Kevin Belmonte’s, A Journey Through the Life of William Wilberforce

Kevin Belmonte’s, A Journey Through the Life of William Wilberforce August 2, 2023

 

Kevin Belmonte, A Journey Through the Life of William Wilberforce, (New Leaf Press, 2007), 122 pp.

 

Kevin Belmonte has made a writing career out of doing biographies of famous Evangelical and Catholic figures of various eras including Dwight L. Moody, A.J. Gordon, G.K. Chesterton, John Bunyan, and two biographies of William Wilberforce.  In this post I am dealing with the smaller Wilberforce book, that accompanied the release of the movie about John Newton.

For a movie basically aimed at Christians, Amazing Grace did amazingly well and rightly so, telling the story of John Newton the former slave trader turned Christian minister and author of the song Amazing Grace.  As a result of the movie, there were various spin offs, including the publishing of a very brief biography of William Wilberforce as listed above.  It is well written, has lots and lots of pictures and charts and more importantly tells us about William Wilberforce, who in the grand scheme of things is a more important Christian figure for he was mainly responsible for ramrodding through Parliament the abolition of slavery in England, and then thereafter throughout the British Empire.  In fact, the new came on Wilberforce’s deathbed in 1833 that Parliament had shelled out millions to plantation owners in Jamaica and elsewhere to liberate their slaves.  It’s a moving story and one that was many decades in the making.

William Wilberforce, at an amazingly early age of 21 was elected to the House of Commons.  He was very bright, socially among the elite (one of his best friends became Prime Minister— the good Mr.

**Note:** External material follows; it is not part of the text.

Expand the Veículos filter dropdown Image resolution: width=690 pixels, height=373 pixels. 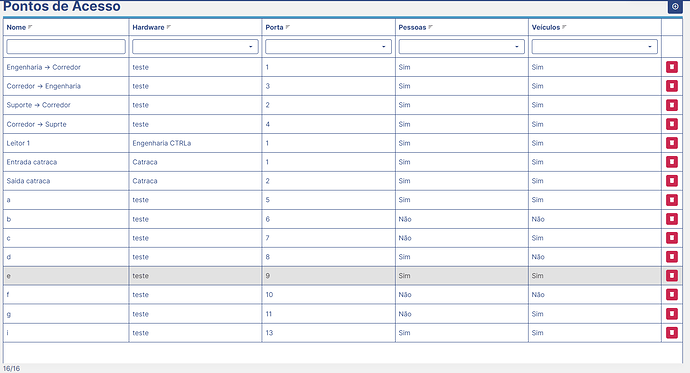coord(595,47)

Pitt), and he became an Evangelical Christian, and in due course part of the Clapham sect which was dedicated to the reforming of the ethical and social milieu that prevailed in England. One of the last things John Wesley did in 1791 was to write a letter to Wilberforce encouraging him to persevere until slavery was banned by Parliament, slavery which Wesley famously called ‘the execrable sum of all villainies and offense to God’.

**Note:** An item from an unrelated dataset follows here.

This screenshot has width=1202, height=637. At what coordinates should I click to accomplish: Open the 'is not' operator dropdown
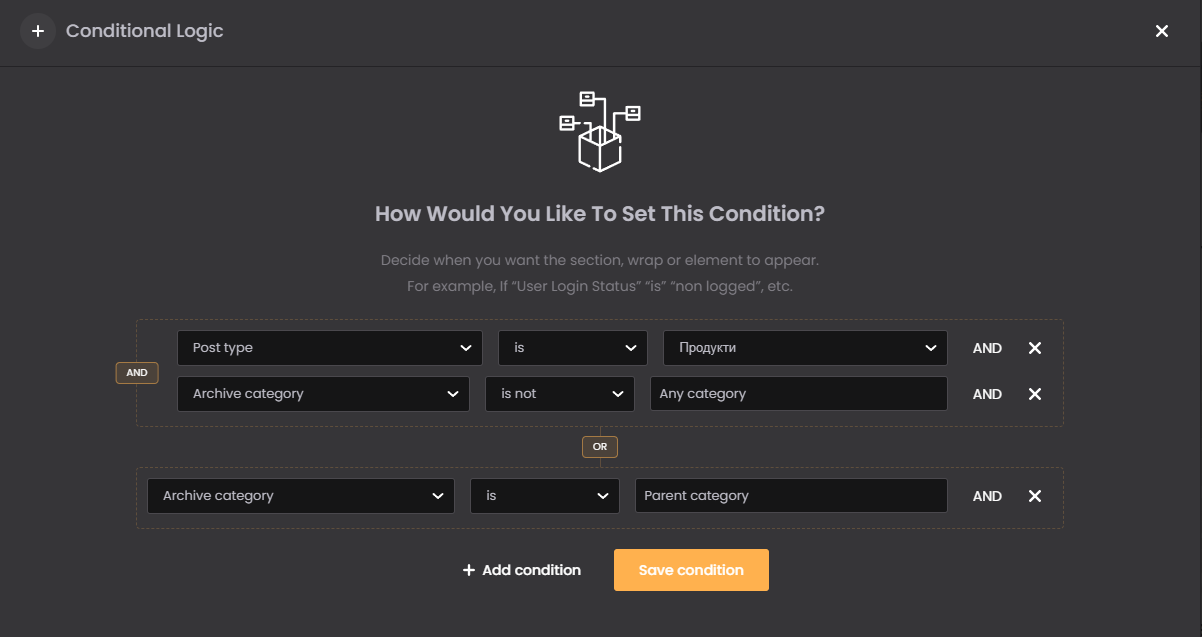(x=560, y=394)
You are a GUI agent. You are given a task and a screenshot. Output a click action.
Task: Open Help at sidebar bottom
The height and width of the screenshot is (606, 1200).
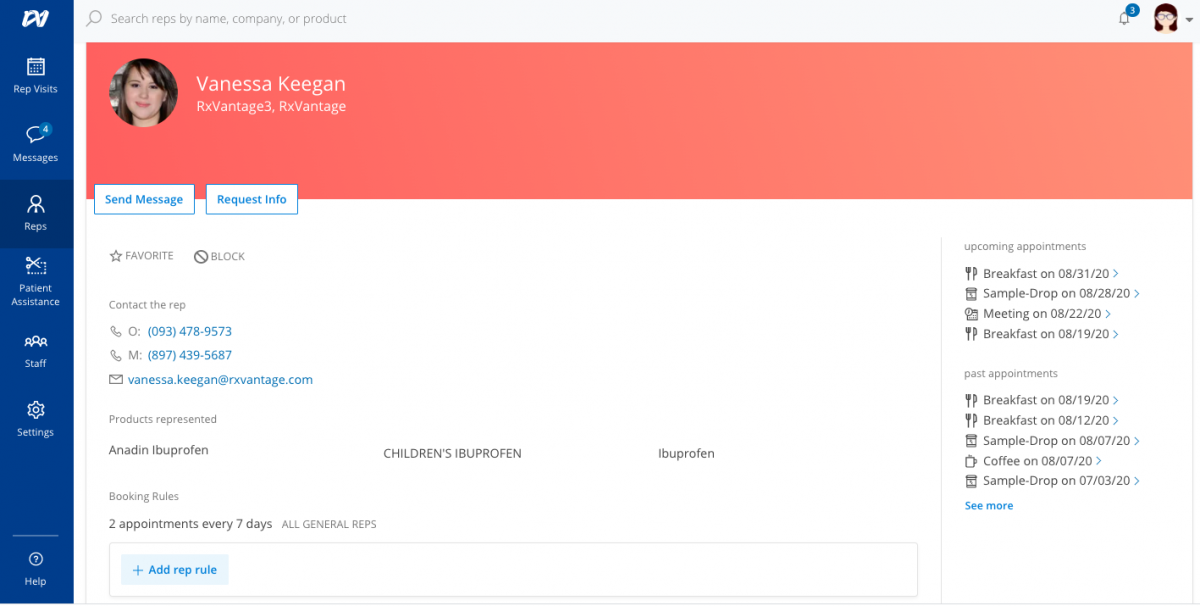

It would take too long to list all the great causes Wilberforce was involved in besides abolition but here are some of them. He wrote a bestseller entitled A Practical View of Christianity,   which influenced even the influential like Edmund Burke and Prime Minister Pitt.   He funded the building of various churches and chapels.  Wilberforce came from a rich merchant family, and he was well able to use his fortune for good causes.  He supported missions to India. He helped found the British and Foreign Bible Society, he supported and funded buying people out of debtors prison, he opposed gambling (a vice which ruined one of his sons who had to flee to Europe to escape his debt collectors), he supported the founding of the RSPCA, and the Betterment Society which found ways to help get the poor out of poverty and find them work, he opposed child labor, though that continued to be a major problem until well into Dickens time late in the 19th century and beyond, and I could go on.  One estimate says he was involved in 70 charitable causes— 70!!!  Like John Wesley.  Wilberforce had many friends, many of whom he helped persuade to having both a clearly Evangelical faith, and a commitment to social holiness, including many good causes.   One of the main differences between his era (1759-1833) and later into the 20th century, is that there was a rather widespread respect for Christian values, which led both the socially elite and royalty to support Christian causes, and realize they ought to be good Christians.  Alas, this is not the ethos of the U.K. in general today.

This book really is just primer on Wilberforce’s life, with many pictures of places he lived, and portraits of himself and his friends.  There is only one chapter on his family life, but then he married rather late in life (he was 37, and his wife Barbara 20) but still had some six children and became for the second half of his life a very dedicated family man.   His story and example needs to be known and followed today.  As John Wesley once said, there is no spiritual holiness without social holiness, and vice versa.  The Gospel not merely meant to start or change the church—it is meant to change a fallen world.